Saturday, October 24, 2009

Autumn

Autumn is my favorite season in Ireland. You'd think that I would prefer the sunnier, longer days of summer but I just feel disappointed when it isn't as warm as 30+ years of Texas summers taught me it should be.

In the autumn it is windy and fresh and you can smell peat burning in fireplaces….a smell that is Ireland's own in its earthy smokiness. The leaves change and are blown off the trees in showers of yellow and wine by sudden gusts of fresh wind. Walking to school this past week we were pelted by nearly an entire tree's worth of leaves.

The wind makes everyone giddy, especially the kids. You can feel their energy go haywire as the wind whips them into a gleeful frenzy. Hair blows around heads in crazy swirls, eyes water and noses run, and giggles and screams compete with the whipping wind. It is a terrific feeling. I imagine they feel as though they could jump into a gust and fly to school. Or maybe that's just how I feel!

One of the strangest things about living so far above the equator is the huge variance in length of days. In spring and summer the days get gradually longer, peaking to more than 20 hours of sun on the summer solstice. The nights don't get fully pitch black until after 2am and the dawn begins to break by 5 in the morning. Of course it isn't full on bright sun at midnight, but it is twilight bright. When my stepdad Joe visited one summer he joked that he was getting a 2 for 1 vacation because the days lasted so long.

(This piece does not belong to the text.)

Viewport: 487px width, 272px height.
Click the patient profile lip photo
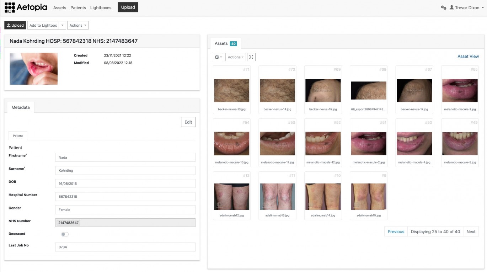point(33,69)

There are two sides to every story and this sunlight thing isn't an exception. As you would imagine fall and winter are on the opposite end of the sunlight spectrum. It starts gradually. The night starts to come sooner and before you know it what was a 7 o'clock dusk has become 5 o'clock. Then the time changes and it is dusk at four. Paul is always amazed at how low in the sky the sun is at its noontime peak. We went to Seattle once in October and were freaked out by this same thing never thinking that we would move here and come to love these early nights.

I love early darkness because it forces us to slow down and come inside. We have a proper sit down dinner together with the slow chat that's not possible in fast-paced summer when the kids are on the road riding bikes until after 7. I make things that take all day to cook but only a half hour to prepare and we drink red wine or Guinness and indulge in brown bread and proper butter. You cannot drink Guinness when it's warm outside, (warm being relative of course) unless you're on holiday and have been caught in a sudden shower and forced into the nearest pub.

Here I sit, warm in my fleece pullover and fuzzy socks, watching the wind bend the trees, and looking forward to a night in with the curtains drawn, all of us cozied up together.